# Excerpt to read
*** Begin section ***

Summer Sessions: LORD WHIMSY on “THE CHEESESTEAK”
Regular readers of the site should recognize Lord Whimsy. A native of the Pine Barrens of New Jersey, Whimsy has single-handedly raised the mighty pink fist of dandyism anew for our times. His first book, The Affected Provincial’s Companion, has recently been reprinted. On Sunday, September 3rd, Philebrity will be proud to present Whimsy’s official book launch during the Fringe Festival. Stay tuned for more info about “SEERSUCKA!,” the Whimsy/Philebrity showdown at the Fringe Cabaret in the coming days.
After the jump, Whimsy boldly parses our civic culinary birthright.
THE NATURAL HISTORY OF THE CHEESESTEAK
A distant relative of the sea cucumber and mortal enemy of the cuttlefish, the CHEESESTEAK has forsaken its wild origins to live among man and his machinations. Preferring environments with blinding light and loud music, it has found willing hosts within the tripesome bowels of humans who dare venture into their hives, which are often manned by those poor souls who have already succumbed to its parasitic advances, and whose minds writhe in impotent silence while their mouths involuntarily intone, “Wit or witout?”
HISTORY
Embalmed and stuffed specimens of cheesesteaks started reaching the trade centers of Europe in and around the late 19th century, when forays into New Guinea’s mysterious Sepik River Valley were first being made. Reports of lost expeditions were a staple of Western newspapers at the time, but when accounts of party members stumbling out of the bush compulsively repeating “Yo!” started appearing with a degree of regularity, it piqued the interest of the scientific community, who funded and sent independent expeditions of their own.
Of course, what scientists and authorities didn’t know was that by the time these scientific expeditions were underway, unknown schools of cheesesteaks had made their way into the bilge systems of visiting cargo ships, and were en route to major ports in North America. As fate would have it, those ships bound for our fair city would transform Philadelphia into what it is today: a hive that preys on its human hosts. Yes, my friends—like ants milking aphids, we Philadelphians are livestock for cheesesteaks!
Don’t believe? Then read on, and weep the kind of bitter tears that can only come with resignation.
Ôøº
PHYSIOLOGY/LIFE CYCLE
Cheesesteaks are especially attracted to alcohol (a), and those potential hosts who have been partaking of this social supplement will find themselves particularly susceptible to the cheesesteak’s beguiling repertoire of visual displays, squeaks, clicks, pops, and scents.
After enticing the host with phermones uncannily similar to various bargain foodstuffs, the cheesesteak will enter its host orally (b). (Other points of entry have been made known, but are most often the result of altercations with hosts from rival cheesesteak hives, and are less common.)
Once inside the host, the cheesesteak will absorb said alcohol (c), and will often then pass through the host with an alarmingly high velocity—indeed, arcs as far as eight feet have been documented (d). The discarded cheesesteak, now flush with nutrients and free of its host, now releases cheesesteak spores (e), which float away on bus exhaust to start new hives.
Incredibly, some individuals report having been thus afflicted thousands of times over the course of their lifetimes, falling time and again for the cheesesteak’s unchanging ruse. Scientists will often refer to these serial hosts as “power bottoms,” and study these individuals as closely as they dare, in a manner similarly employed by vulcanologists.

*** End section ***

[Dataset entries]
*** Begin section ***

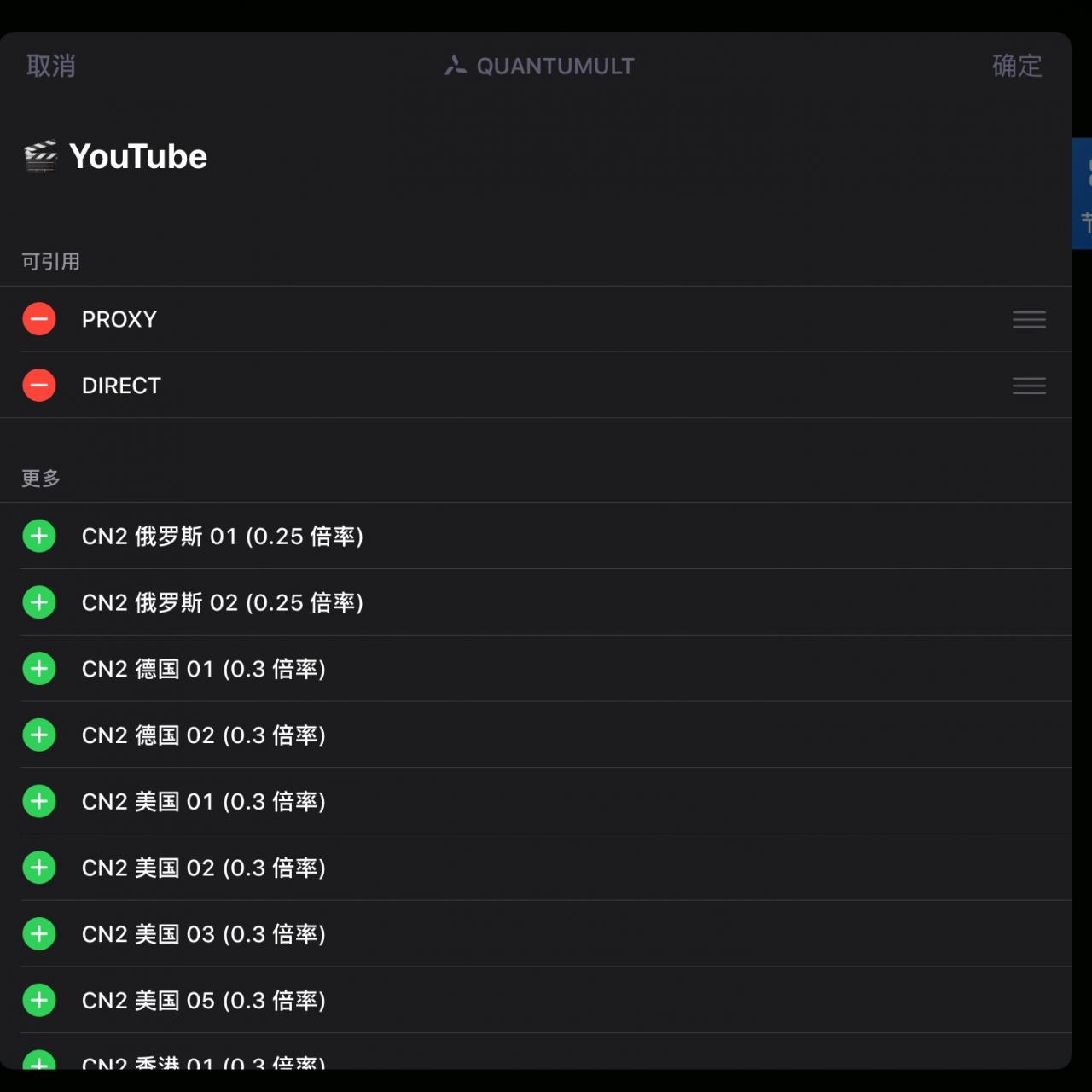Viewport: 1092px width, 1092px height.
Task: Tap 取消 to dismiss the editor
Action: pos(50,66)
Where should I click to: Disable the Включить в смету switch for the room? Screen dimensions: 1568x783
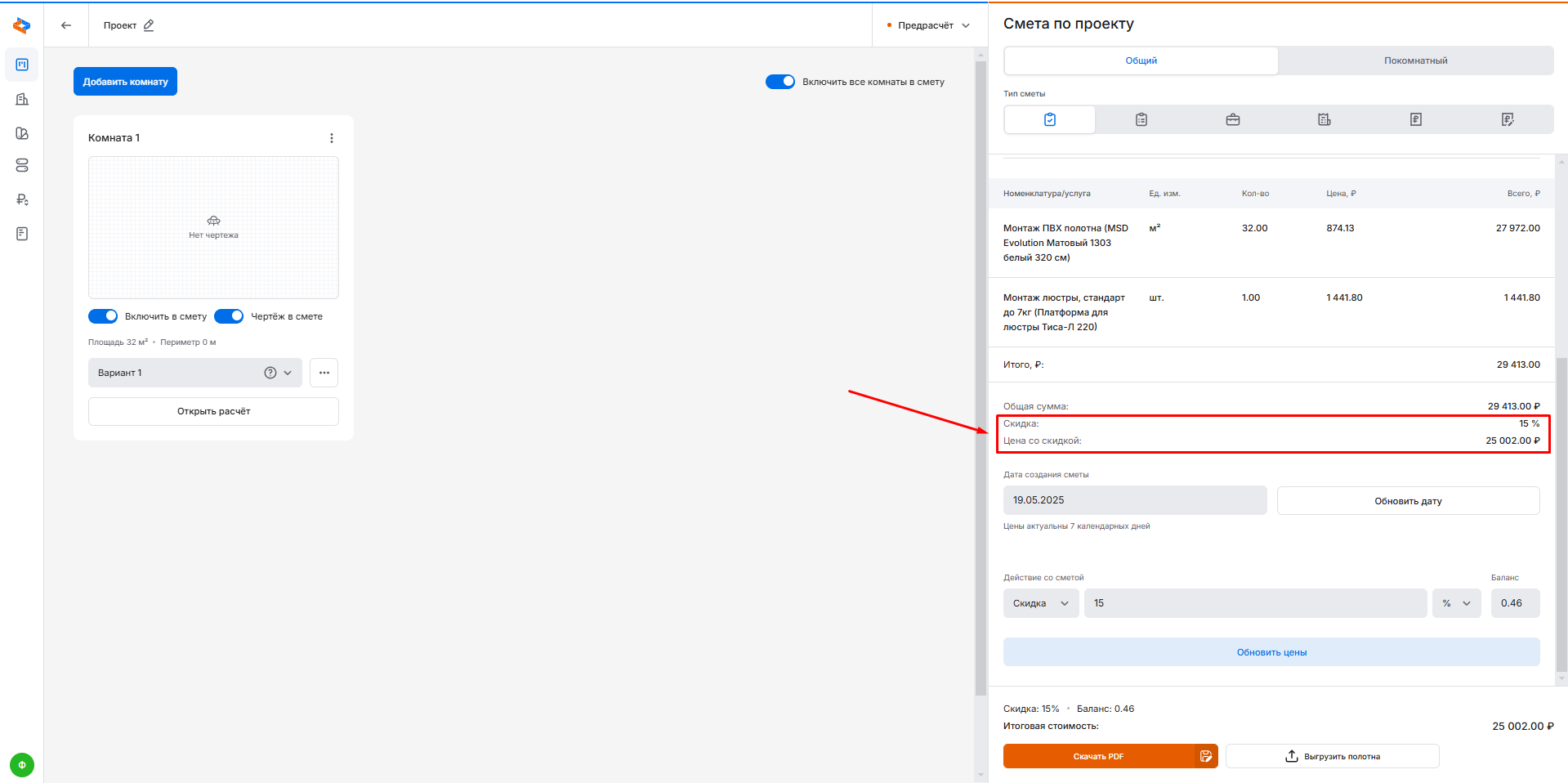click(x=103, y=316)
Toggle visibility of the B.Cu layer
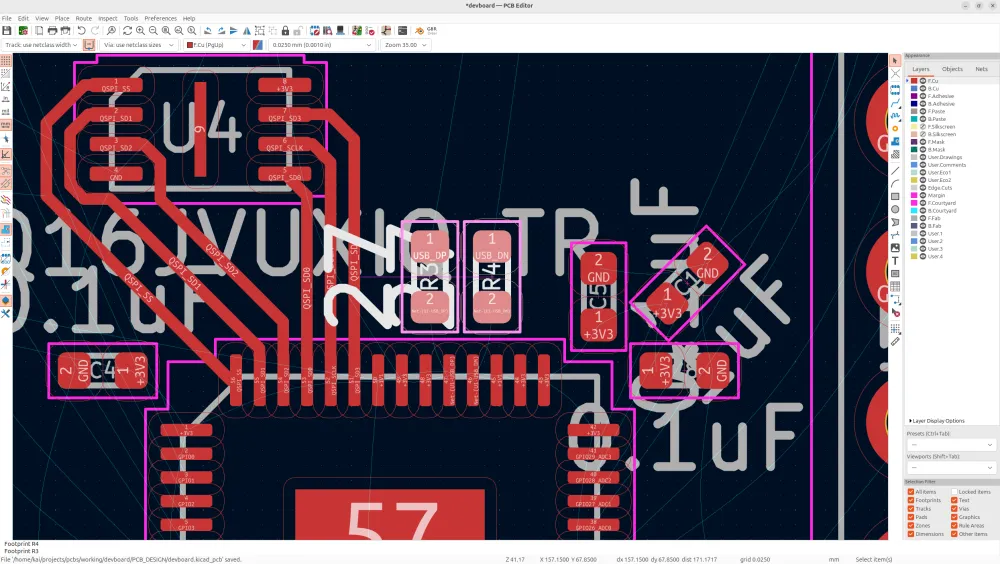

*** End section ***

# Set of tasks
a. In the cheesesteak article, what is the title of Lord Whimsy's first book?
b. Reproduce the cheesesteak article from "Summer Sessions: LORD" up to and including "civic culinary birthright.".
c. Using the cheesesteak article, decide whether each statement agrees with it. Answer yes or no, and quote the words that decide it.
(i) Whimsy's official book launch is on Sunday, September 3rd.
(ii) Cheesesteaks prefer dim, quiet surroundings.
(iii) Cheesesteak spores travel on bus exhaust.

# Replies
a. The Affected Provincial’s Companion

b.
Summer Sessions: LORD WHIMSY on “THE CHEESESTEAK”
Regular readers of the site should recognize Lord Whimsy. A native of the Pine Barrens of New Jersey, Whimsy has single-handedly raised the mighty pink fist of dandyism anew for our times. His first book, The Affected Provincial’s Companion, has recently been reprinted. On Sunday, September 3rd, Philebrity will be proud to present Whimsy’s official book launch during the Fringe Festival. Stay tuned for more info about “SEERSUCKA!,” the Whimsy/Philebrity showdown at the Fringe Cabaret in the coming days.
After the jump, Whimsy boldly parses our civic culinary birthright.

c.
(i) Yes: "On Sunday, September 3rd, Philebrity will be proud to present Whimsy’s official book launch"
(ii) No: "Preferring environments with blinding light and loud music"
(iii) Yes: "which float away on bus exhaust to start new hives"